Javascript .apply() method equivalent in Java?

2019-02-14 13:21发布

问题:

I want to create a class in Java from a classname and an variable number of arguments (i.e. an Object[] args with variable length). Is there any way to achieve that?

Basically, the method would look like this in Javascript

function createClass(classname, args) {
    protoObject = Object.create(window[classname].prototype);
    return window[classname].apply(protoObject,args) || protoObject;
}
// I want to be able to do this:
var resultClass = createClass("someClass", someArrayOfArgs);

A simpler function to only call a function would look like

function callFunction(functionName, args) {
    return window[functionName].apply(null,args);
}

Thanks!


For clarification, this would be some example usage in Javascript:

function multiplyResult(var1,var2) { 
    return var1*var2;
}
var result = callFunction("multiplyResult", ["5", "2"]); // == 10

function multiplyObject(var1,var2) { 
    var result = var1 * var2;
    this.getResult = function() { return result }; 
}
var result = createClass("multiplyObject", ["5", "2"]).getResult(); // == 10

回答1:

It turns out that you can simply provide an Object[] to the invoke() function and that it will work exactly like .apply() in Javascript. Take the following function.

public int multiply(int int1, int int2) {
    return int1*int2;
}

From the same class, it works to call the function like

Object result = this.getClass().getDeclaredMethod("multiply",classes).invoke(this,ints);

with classes and ints being something like

Class[] classes = new Class[] {int.class, int.class};
Object[] ints = new Object[] {2,3};    


回答2:

I think you need something like this. You can use reflection the invoke a method.

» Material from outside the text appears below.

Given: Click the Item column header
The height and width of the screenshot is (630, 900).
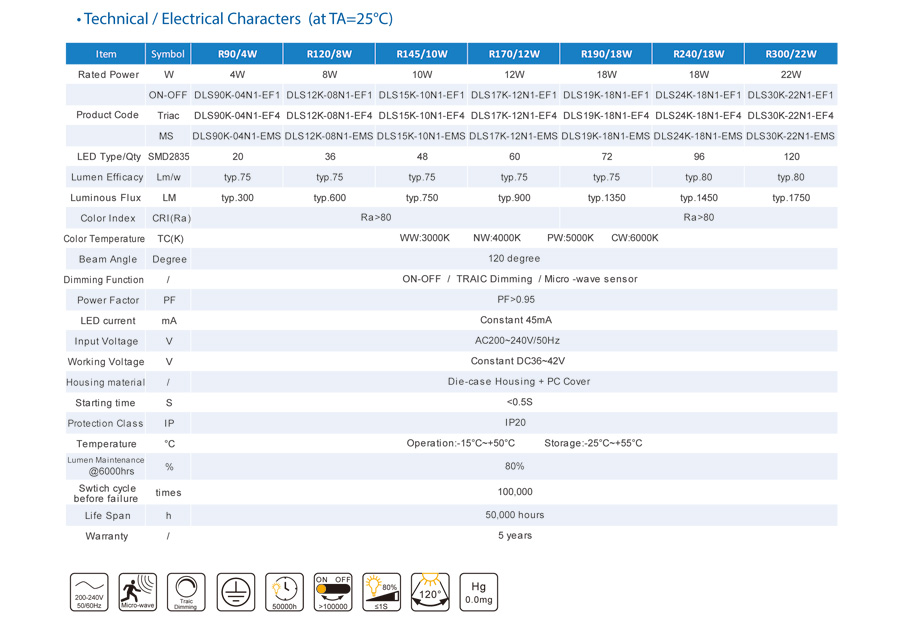Looking at the screenshot, I should (106, 54).
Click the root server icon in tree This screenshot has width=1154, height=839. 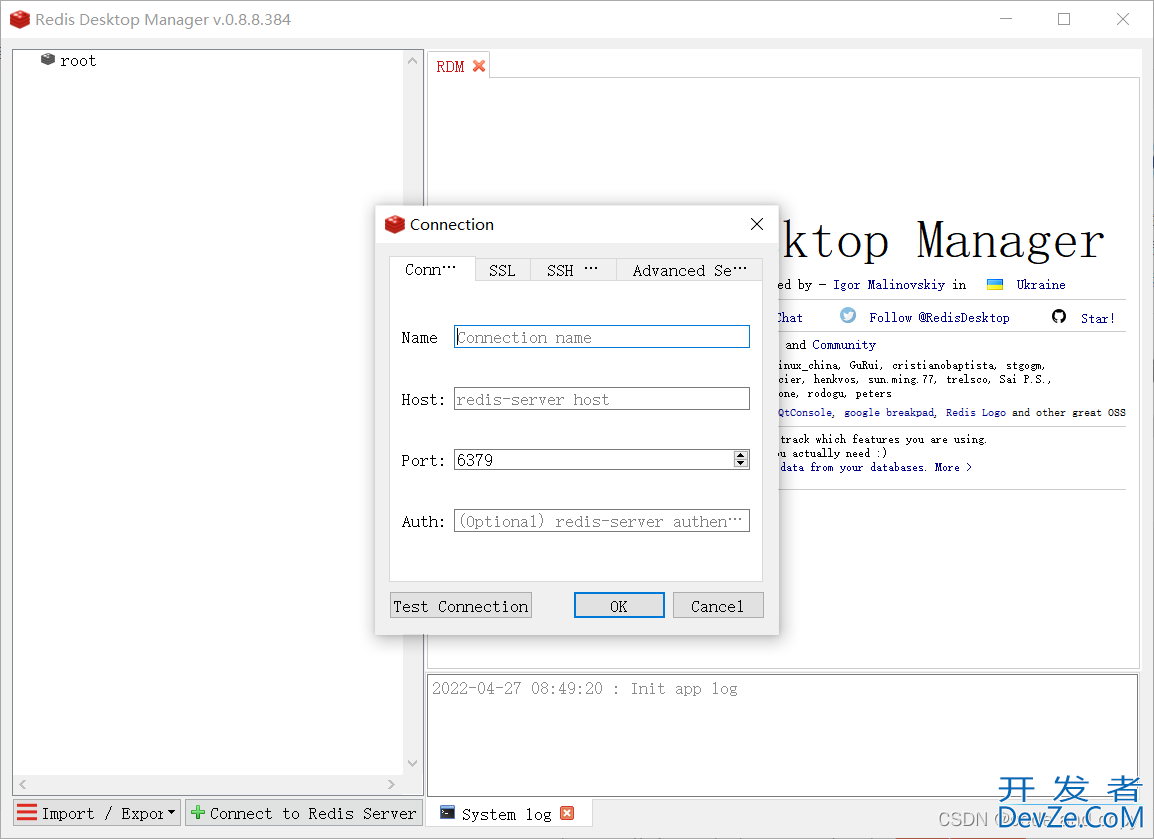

      Method method =  Class.forName("className").getMethod("methodName", Parameter1.class, Parameter2.class);

      MethodReturnType result= (MethodReturnType) method.invoke(Class.forName("className"), new Object[]{parameter1, parameter2});


回答3:

It goes like this:

 Class.forName("foo").clazz.getConstructor(<classes>).newInstance(... parameters)

but unlike javascript you have strong typing and have to say which constructor you like to have.